> What is needed
Print every item below again, character for character, without changing anything.

Records for locating words and elements:
-*-*-

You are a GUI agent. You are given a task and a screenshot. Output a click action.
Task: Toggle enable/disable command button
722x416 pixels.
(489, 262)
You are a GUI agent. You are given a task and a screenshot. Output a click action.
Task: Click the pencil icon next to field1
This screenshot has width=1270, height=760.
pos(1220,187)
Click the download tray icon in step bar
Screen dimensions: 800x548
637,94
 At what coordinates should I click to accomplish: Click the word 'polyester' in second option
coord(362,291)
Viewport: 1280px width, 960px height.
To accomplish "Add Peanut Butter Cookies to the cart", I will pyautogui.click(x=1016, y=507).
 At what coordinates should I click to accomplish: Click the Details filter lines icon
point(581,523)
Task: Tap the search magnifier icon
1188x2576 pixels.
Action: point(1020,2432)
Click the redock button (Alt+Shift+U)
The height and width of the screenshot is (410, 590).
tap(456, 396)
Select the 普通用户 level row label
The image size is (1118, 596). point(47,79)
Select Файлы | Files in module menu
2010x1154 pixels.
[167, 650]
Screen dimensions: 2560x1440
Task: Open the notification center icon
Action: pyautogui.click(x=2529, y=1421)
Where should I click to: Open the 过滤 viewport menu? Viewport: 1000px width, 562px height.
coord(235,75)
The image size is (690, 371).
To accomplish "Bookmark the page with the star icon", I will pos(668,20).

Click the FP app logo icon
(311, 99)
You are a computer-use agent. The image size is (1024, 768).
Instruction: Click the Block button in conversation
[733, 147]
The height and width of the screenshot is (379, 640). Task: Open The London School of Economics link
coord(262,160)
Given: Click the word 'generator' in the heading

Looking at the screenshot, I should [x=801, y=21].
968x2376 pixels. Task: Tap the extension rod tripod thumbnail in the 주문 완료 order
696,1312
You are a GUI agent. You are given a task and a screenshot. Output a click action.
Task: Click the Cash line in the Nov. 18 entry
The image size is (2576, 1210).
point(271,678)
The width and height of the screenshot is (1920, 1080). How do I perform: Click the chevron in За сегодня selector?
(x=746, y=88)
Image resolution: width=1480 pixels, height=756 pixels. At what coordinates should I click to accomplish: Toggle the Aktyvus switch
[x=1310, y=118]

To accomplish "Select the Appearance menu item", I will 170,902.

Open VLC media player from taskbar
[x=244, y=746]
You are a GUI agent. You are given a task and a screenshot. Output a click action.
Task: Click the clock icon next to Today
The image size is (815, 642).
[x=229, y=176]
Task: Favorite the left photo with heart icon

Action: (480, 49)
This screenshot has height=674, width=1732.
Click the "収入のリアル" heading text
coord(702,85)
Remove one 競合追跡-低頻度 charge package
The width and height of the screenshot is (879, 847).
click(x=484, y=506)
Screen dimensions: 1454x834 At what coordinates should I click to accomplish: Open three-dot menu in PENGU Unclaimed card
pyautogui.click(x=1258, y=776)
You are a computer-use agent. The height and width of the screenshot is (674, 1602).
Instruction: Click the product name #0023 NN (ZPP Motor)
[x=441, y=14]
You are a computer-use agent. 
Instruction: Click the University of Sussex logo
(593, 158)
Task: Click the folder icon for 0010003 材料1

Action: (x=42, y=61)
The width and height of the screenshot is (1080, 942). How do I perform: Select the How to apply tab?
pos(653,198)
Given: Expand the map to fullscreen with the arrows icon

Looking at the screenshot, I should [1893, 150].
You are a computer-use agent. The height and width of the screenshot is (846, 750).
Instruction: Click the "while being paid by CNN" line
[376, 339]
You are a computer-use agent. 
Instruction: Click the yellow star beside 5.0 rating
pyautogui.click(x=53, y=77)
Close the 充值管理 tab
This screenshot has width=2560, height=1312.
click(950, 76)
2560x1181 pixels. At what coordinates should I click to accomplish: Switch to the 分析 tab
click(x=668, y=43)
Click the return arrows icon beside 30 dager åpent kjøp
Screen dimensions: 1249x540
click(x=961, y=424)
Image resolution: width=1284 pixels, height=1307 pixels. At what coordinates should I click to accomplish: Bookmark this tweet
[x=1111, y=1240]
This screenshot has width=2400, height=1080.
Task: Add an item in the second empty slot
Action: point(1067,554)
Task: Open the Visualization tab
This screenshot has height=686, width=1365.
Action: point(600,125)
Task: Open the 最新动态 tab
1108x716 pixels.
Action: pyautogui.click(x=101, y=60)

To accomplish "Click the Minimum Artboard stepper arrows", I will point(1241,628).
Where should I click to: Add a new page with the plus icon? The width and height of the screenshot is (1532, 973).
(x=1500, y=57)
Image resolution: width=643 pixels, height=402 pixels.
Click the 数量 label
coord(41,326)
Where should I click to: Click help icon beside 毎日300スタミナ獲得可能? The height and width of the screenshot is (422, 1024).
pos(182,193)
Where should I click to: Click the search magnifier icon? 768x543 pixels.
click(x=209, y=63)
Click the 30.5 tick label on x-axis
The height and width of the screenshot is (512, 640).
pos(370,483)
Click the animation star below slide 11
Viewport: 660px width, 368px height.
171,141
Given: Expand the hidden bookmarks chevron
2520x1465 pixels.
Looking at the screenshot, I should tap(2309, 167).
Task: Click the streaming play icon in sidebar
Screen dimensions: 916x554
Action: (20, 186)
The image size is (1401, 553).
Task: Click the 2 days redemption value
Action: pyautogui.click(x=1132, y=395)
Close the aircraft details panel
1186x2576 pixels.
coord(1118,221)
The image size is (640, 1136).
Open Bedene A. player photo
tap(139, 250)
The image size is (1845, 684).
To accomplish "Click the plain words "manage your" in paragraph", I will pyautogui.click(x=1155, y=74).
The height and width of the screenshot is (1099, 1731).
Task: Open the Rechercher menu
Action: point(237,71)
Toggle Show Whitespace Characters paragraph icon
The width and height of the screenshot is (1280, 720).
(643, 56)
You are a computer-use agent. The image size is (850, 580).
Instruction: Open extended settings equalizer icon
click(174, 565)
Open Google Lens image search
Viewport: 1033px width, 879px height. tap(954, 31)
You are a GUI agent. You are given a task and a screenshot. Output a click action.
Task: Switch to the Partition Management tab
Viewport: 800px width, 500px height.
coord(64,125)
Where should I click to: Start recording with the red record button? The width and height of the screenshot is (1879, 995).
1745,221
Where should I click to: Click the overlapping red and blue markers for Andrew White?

-*-*-

> The output
You are a GUI agent. You are given a task and a screenshot. Output a click action.
Task: Toggle enable/disable command button
722x416 pixels.
(489, 262)
You are a GUI agent. You are given a task and a screenshot. Output a click action.
Task: Click the pencil icon next to field1
This screenshot has width=1270, height=760.
pos(1220,187)
Click the download tray icon in step bar
Screen dimensions: 800x548
637,94
 At what coordinates should I click to accomplish: Click the word 'polyester' in second option
coord(362,291)
Viewport: 1280px width, 960px height.
To accomplish "Add Peanut Butter Cookies to the cart", I will pyautogui.click(x=1016, y=507).
 At what coordinates should I click to accomplish: Click the Details filter lines icon
point(581,523)
Task: Tap the search magnifier icon
1188x2576 pixels.
Action: point(1020,2432)
Click the redock button (Alt+Shift+U)
The height and width of the screenshot is (410, 590).
tap(456, 396)
Select the 普通用户 level row label
The image size is (1118, 596). point(47,79)
Select Файлы | Files in module menu
2010x1154 pixels.
[167, 650]
Screen dimensions: 2560x1440
Task: Open the notification center icon
Action: pyautogui.click(x=2529, y=1421)
Where should I click to: Open the 过滤 viewport menu? Viewport: 1000px width, 562px height.
coord(235,75)
The image size is (690, 371).
To accomplish "Bookmark the page with the star icon", I will pos(668,20).

Click the FP app logo icon
(311, 99)
You are a computer-use agent. The image size is (1024, 768).
Instruction: Click the Block button in conversation
[733, 147]
The height and width of the screenshot is (379, 640). Task: Open The London School of Economics link
coord(262,160)
Given: Click the word 'generator' in the heading

Looking at the screenshot, I should [x=801, y=21].
968x2376 pixels. Task: Tap the extension rod tripod thumbnail in the 주문 완료 order
696,1312
You are a GUI agent. You are given a task and a screenshot. Output a click action.
Task: Click the Cash line in the Nov. 18 entry
The image size is (2576, 1210).
point(271,678)
The width and height of the screenshot is (1920, 1080). How do I perform: Click the chevron in За сегодня selector?
(x=746, y=88)
Image resolution: width=1480 pixels, height=756 pixels. At what coordinates should I click to accomplish: Toggle the Aktyvus switch
[x=1310, y=118]

To accomplish "Select the Appearance menu item", I will 170,902.

Open VLC media player from taskbar
[x=244, y=746]
You are a GUI agent. You are given a task and a screenshot. Output a click action.
Task: Click the clock icon next to Today
The image size is (815, 642).
[x=229, y=176]
Task: Favorite the left photo with heart icon

Action: (480, 49)
This screenshot has height=674, width=1732.
Click the "収入のリアル" heading text
coord(702,85)
Remove one 競合追跡-低頻度 charge package
The width and height of the screenshot is (879, 847).
click(x=484, y=506)
Screen dimensions: 1454x834 At what coordinates should I click to accomplish: Open three-dot menu in PENGU Unclaimed card
pyautogui.click(x=1258, y=776)
You are a computer-use agent. The height and width of the screenshot is (674, 1602).
Instruction: Click the product name #0023 NN (ZPP Motor)
[x=441, y=14]
You are a computer-use agent. 
Instruction: Click the University of Sussex logo
(593, 158)
Task: Click the folder icon for 0010003 材料1

Action: (x=42, y=61)
The width and height of the screenshot is (1080, 942). How do I perform: Select the How to apply tab?
pos(653,198)
Given: Expand the map to fullscreen with the arrows icon

Looking at the screenshot, I should [1893, 150].
You are a computer-use agent. The height and width of the screenshot is (846, 750).
Instruction: Click the "while being paid by CNN" line
[376, 339]
You are a computer-use agent. 
Instruction: Click the yellow star beside 5.0 rating
pyautogui.click(x=53, y=77)
Close the 充值管理 tab
This screenshot has width=2560, height=1312.
click(950, 76)
2560x1181 pixels. At what coordinates should I click to accomplish: Switch to the 分析 tab
click(x=668, y=43)
Click the return arrows icon beside 30 dager åpent kjøp
Screen dimensions: 1249x540
click(x=961, y=424)
Image resolution: width=1284 pixels, height=1307 pixels. At what coordinates should I click to accomplish: Bookmark this tweet
[x=1111, y=1240]
This screenshot has width=2400, height=1080.
Task: Add an item in the second empty slot
Action: point(1067,554)
Task: Open the Visualization tab
This screenshot has height=686, width=1365.
Action: point(600,125)
Task: Open the 最新动态 tab
1108x716 pixels.
Action: pyautogui.click(x=101, y=60)

To accomplish "Click the Minimum Artboard stepper arrows", I will point(1241,628).
Where should I click to: Add a new page with the plus icon? The width and height of the screenshot is (1532, 973).
(x=1500, y=57)
Image resolution: width=643 pixels, height=402 pixels.
Click the 数量 label
coord(41,326)
Where should I click to: Click help icon beside 毎日300スタミナ獲得可能? The height and width of the screenshot is (422, 1024).
pos(182,193)
Where should I click to: Click the search magnifier icon? 768x543 pixels.
click(x=209, y=63)
Click the 30.5 tick label on x-axis
The height and width of the screenshot is (512, 640).
pos(370,483)
Click the animation star below slide 11
Viewport: 660px width, 368px height.
171,141
Given: Expand the hidden bookmarks chevron
2520x1465 pixels.
Looking at the screenshot, I should tap(2309, 167).
Task: Click the streaming play icon in sidebar
Screen dimensions: 916x554
Action: (20, 186)
The image size is (1401, 553).
Task: Click the 2 days redemption value
Action: pyautogui.click(x=1132, y=395)
Close the aircraft details panel
1186x2576 pixels.
coord(1118,221)
The image size is (640, 1136).
Open Bedene A. player photo
tap(139, 250)
The image size is (1845, 684).
To accomplish "Click the plain words "manage your" in paragraph", I will pyautogui.click(x=1155, y=74).
The height and width of the screenshot is (1099, 1731).
Task: Open the Rechercher menu
Action: point(237,71)
Toggle Show Whitespace Characters paragraph icon
The width and height of the screenshot is (1280, 720).
(643, 56)
You are a computer-use agent. The image size is (850, 580).
Instruction: Open extended settings equalizer icon
click(174, 565)
Open Google Lens image search
Viewport: 1033px width, 879px height. tap(954, 31)
You are a GUI agent. You are given a task and a screenshot. Output a click action.
Task: Switch to the Partition Management tab
Viewport: 800px width, 500px height.
coord(64,125)
Where should I click to: Start recording with the red record button? The width and height of the screenshot is (1879, 995).
1745,221
Where should I click to: Click the overlapping red and blue markers for Andrew White?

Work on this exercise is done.